● **Supplied passage**:
——————————
Last March, while we were shearing sheep, I lost my most useful shepherd’s staff. I was out in the ram pen trying to catch a particularly wild boy, and in the process fell backward into the mud. Filthy as I was from that adventure, I was proud to have caught him. I wrote about it in a post called “How to Catch a Wild Ram,”, and if you look closely at this picture, you will see my useful staff. That is also the last I saw of the staff for six months. He was the last fellow we had to shear, and I went up to the house right after that and took a long, warm shower. By the time I went back for my staff, it was nowhere to be found. I figured maybe someone else had picked it up and put it in the barn, or perhaps the disgruntled ram had hidden it. In any case, I thought it would show up.
But it didn’t. My searches for it were unsuccessful all summer, and I ended up catching all my lambs by hand. Then, about a month and a half ago, I found it. The grass around the fence had finally died back, and there it was. The wood shaft was warped and cracked, but the strong metal hook was fine, and so once I have repaired it, the staff will be a useful shepherd’s tool.
——————————
● **Information given**:
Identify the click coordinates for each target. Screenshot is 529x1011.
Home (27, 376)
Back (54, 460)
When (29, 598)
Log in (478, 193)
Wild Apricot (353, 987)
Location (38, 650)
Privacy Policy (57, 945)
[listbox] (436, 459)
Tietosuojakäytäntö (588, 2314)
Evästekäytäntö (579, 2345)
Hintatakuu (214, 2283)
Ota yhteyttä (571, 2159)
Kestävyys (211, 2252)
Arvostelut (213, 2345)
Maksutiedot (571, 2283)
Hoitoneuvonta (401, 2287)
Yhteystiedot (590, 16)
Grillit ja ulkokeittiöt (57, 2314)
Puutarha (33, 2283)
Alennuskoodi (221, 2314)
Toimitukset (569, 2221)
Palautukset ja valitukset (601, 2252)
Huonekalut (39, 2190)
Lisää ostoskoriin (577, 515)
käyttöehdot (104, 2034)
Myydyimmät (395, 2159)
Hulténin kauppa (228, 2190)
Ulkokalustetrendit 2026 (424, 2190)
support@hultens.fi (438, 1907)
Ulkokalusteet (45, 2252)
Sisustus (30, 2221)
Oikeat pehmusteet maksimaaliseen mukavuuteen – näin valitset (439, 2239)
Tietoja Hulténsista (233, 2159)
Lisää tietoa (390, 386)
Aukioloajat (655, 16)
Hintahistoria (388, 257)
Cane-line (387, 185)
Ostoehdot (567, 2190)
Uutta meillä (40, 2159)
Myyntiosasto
——————————
● **Work to complete**: In the post about the lost shepherd's staff, what finally made the staff visible again? You won't need the records for this.

● **Answer box**: The grass around the fence died back.